TASK TO COMPLETE: Copy each of the items below word for word, without changing anything.

TASK MATERIAL:
>> start
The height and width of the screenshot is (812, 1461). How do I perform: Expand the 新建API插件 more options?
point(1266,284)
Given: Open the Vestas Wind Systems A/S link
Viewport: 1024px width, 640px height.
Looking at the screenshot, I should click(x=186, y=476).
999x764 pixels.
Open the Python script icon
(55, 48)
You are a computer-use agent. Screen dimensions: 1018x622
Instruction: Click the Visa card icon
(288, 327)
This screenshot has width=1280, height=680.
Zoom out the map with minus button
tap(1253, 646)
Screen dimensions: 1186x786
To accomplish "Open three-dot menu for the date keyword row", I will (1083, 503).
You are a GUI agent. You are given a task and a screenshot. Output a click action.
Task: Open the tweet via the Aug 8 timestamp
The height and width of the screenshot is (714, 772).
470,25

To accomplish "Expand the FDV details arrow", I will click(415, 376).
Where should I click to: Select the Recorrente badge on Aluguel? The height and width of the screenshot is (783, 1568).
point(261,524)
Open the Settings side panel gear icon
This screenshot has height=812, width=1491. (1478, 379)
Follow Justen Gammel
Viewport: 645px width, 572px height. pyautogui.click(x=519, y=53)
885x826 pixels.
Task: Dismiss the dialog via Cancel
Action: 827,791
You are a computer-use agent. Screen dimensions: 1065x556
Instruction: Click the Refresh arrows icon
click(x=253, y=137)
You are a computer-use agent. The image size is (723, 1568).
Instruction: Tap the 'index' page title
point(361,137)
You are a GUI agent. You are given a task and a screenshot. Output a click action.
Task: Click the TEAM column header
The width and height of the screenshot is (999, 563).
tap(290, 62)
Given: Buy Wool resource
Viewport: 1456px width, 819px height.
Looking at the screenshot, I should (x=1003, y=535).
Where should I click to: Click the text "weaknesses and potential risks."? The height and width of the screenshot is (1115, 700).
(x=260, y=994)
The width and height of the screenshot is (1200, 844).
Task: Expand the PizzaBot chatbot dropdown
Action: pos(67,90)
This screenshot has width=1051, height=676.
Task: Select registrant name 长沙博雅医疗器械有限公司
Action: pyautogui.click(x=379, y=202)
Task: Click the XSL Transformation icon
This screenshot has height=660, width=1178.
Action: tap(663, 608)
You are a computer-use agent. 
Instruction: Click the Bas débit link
>> end
RESULT BELOW:
The height and width of the screenshot is (812, 1461). How do I perform: Expand the 新建API插件 more options?
point(1266,284)
Given: Open the Vestas Wind Systems A/S link
Viewport: 1024px width, 640px height.
Looking at the screenshot, I should click(x=186, y=476).
999x764 pixels.
Open the Python script icon
(55, 48)
You are a computer-use agent. Screen dimensions: 1018x622
Instruction: Click the Visa card icon
(288, 327)
This screenshot has width=1280, height=680.
Zoom out the map with minus button
tap(1253, 646)
Screen dimensions: 1186x786
To accomplish "Open three-dot menu for the date keyword row", I will (1083, 503).
You are a GUI agent. You are given a task and a screenshot. Output a click action.
Task: Open the tweet via the Aug 8 timestamp
The height and width of the screenshot is (714, 772).
470,25

To accomplish "Expand the FDV details arrow", I will click(415, 376).
Where should I click to: Select the Recorrente badge on Aluguel? The height and width of the screenshot is (783, 1568).
point(261,524)
Open the Settings side panel gear icon
This screenshot has height=812, width=1491. (1478, 379)
Follow Justen Gammel
Viewport: 645px width, 572px height. pyautogui.click(x=519, y=53)
885x826 pixels.
Task: Dismiss the dialog via Cancel
Action: 827,791
You are a computer-use agent. Screen dimensions: 1065x556
Instruction: Click the Refresh arrows icon
click(x=253, y=137)
You are a computer-use agent. The image size is (723, 1568).
Instruction: Tap the 'index' page title
point(361,137)
You are a GUI agent. You are given a task and a screenshot. Output a click action.
Task: Click the TEAM column header
The width and height of the screenshot is (999, 563).
tap(290, 62)
Given: Buy Wool resource
Viewport: 1456px width, 819px height.
Looking at the screenshot, I should (x=1003, y=535).
Where should I click to: Click the text "weaknesses and potential risks."? The height and width of the screenshot is (1115, 700).
(x=260, y=994)
The width and height of the screenshot is (1200, 844).
Task: Expand the PizzaBot chatbot dropdown
Action: pos(67,90)
This screenshot has width=1051, height=676.
Task: Select registrant name 长沙博雅医疗器械有限公司
Action: pyautogui.click(x=379, y=202)
Task: Click the XSL Transformation icon
This screenshot has height=660, width=1178.
Action: tap(663, 608)
You are a computer-use agent. 
Instruction: Click the Bas débit link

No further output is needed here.